There was no significant effect of the prebiotic on fecal calprotectin or global clinical score (SCCAI); however, some individual symptoms were impacted. Following the prebiotic, lower stool urgency was reported on the SCCAI; however, neither the severity nor the frequency of urgency improved when reported on the GSRS, which, given that it is collected prospectively in a seven-day diary, is likely to be a more accurate reflection of patient experience than the SCCAI for individual symptoms. However, GOS beneficially impacted stool form, with the incidence and severity of loose stool being lower and the number of normal-consistency stools being higher. GOS has previously been shown to reduce the incidence of traveler’s diarrhea [39] and, in IBS, GOS reduced the incidence and severity of loose stool, albeit in combination with the LFD [33]. GOS is a soluble fiber; however, its lack of viscosity and relatively low dose (2.8 g/d) would mean that, mechanistically, these effects are unlikely to be due to increasing stool bulk. An alternative explanation may be that GOS reduces inflammation and inflammatory diarrhea, although the lack of impact on peripheral gene expression and fecal calprotectin refutes this. Finally, effects on reducing inflammation may occur through the modulation of the localized expression of mucous layer genes, thereby reducing urgency and loose stool; however, this theory requires further research in humans [19].

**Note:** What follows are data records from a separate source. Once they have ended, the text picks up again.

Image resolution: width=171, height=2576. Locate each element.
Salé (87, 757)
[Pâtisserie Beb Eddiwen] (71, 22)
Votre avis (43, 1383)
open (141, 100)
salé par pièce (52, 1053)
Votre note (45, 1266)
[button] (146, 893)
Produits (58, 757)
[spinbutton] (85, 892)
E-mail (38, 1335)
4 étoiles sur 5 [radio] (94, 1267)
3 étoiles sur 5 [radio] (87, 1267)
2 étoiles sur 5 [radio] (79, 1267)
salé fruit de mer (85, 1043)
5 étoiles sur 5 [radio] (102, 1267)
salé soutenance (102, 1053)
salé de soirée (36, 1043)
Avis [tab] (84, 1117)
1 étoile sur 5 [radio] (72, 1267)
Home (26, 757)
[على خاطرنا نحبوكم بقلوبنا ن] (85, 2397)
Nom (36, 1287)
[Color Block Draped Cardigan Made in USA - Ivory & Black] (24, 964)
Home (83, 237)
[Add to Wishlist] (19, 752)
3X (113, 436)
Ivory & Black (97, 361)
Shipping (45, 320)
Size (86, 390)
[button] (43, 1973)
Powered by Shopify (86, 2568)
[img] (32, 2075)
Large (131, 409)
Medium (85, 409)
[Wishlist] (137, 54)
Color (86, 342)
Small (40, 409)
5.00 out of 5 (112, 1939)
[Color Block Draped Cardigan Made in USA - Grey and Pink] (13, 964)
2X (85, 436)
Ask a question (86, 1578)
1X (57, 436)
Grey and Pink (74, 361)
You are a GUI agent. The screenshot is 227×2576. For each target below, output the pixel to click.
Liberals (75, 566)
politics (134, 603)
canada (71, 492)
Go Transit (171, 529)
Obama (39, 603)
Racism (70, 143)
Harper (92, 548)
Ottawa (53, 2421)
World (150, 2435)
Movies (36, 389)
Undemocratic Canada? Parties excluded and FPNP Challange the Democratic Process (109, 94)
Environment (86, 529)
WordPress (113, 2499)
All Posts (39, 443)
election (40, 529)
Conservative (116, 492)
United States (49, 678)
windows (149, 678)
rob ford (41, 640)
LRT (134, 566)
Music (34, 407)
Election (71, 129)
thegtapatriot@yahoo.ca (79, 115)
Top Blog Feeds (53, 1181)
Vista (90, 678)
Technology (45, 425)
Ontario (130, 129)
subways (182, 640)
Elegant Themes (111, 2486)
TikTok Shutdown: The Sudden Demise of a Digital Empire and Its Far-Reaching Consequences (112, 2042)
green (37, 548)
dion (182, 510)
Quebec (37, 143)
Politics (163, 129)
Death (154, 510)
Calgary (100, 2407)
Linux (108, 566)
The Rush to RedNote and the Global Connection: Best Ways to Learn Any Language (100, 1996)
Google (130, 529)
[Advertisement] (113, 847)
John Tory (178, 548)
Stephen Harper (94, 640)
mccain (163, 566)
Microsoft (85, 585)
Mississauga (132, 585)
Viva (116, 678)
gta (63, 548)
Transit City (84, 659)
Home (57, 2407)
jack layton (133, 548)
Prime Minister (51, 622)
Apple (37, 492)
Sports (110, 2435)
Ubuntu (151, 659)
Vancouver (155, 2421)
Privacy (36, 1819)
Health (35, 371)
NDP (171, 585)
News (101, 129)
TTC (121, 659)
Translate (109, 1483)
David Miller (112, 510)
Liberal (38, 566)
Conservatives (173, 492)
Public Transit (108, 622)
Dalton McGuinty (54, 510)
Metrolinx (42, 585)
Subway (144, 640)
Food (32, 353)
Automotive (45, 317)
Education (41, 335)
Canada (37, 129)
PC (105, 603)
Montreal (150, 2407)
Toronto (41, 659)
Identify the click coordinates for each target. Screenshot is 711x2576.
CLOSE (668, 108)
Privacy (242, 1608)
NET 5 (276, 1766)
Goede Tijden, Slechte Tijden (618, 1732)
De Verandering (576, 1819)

The lack of differences in fecal SCFAs was not anticipated as previous studies of GOS supplementation had reported this [40]. However, background diet was not controlled for in the current study and variation in fermentable carbohydrate intake between baseline and 6 weeks cannot be ruled out as a potential confounder of these findings. Further, the variant level of inflammation in the patient group may affect SCFA production by the microbiota and subsequent absorption by colonocytes, and reduced saccharolytic activity of the microbiota has been reported in IBD [41].
The lack of increase in Bifidobacterium following GOS supplementation was unexpected as prebiotics have consistently been shown to increase this genus [42]. However, upon subgroup analysis of patients with less disease activity, an increase in bifidobacteria was identified, indicating that prebiotics may only stimulate bifidogenesis in a less inflamed gut. This finding is consistent with a previous study of ITF prebiotics in active Crohn’s disease that found 4 weeks of ITF supplementation did not increase Bifidobacterium [12]. The hypothesis that prebiotics are more effective in a less inflamed gut is further supported by a recent paper that showed healthy siblings of patients with Crohn’s disease, while having similar levels of bifidobacteria at baseline, experienced a greater bifidogenic response after prebiotic supplementation than their siblings that had Crohn’s disease [43].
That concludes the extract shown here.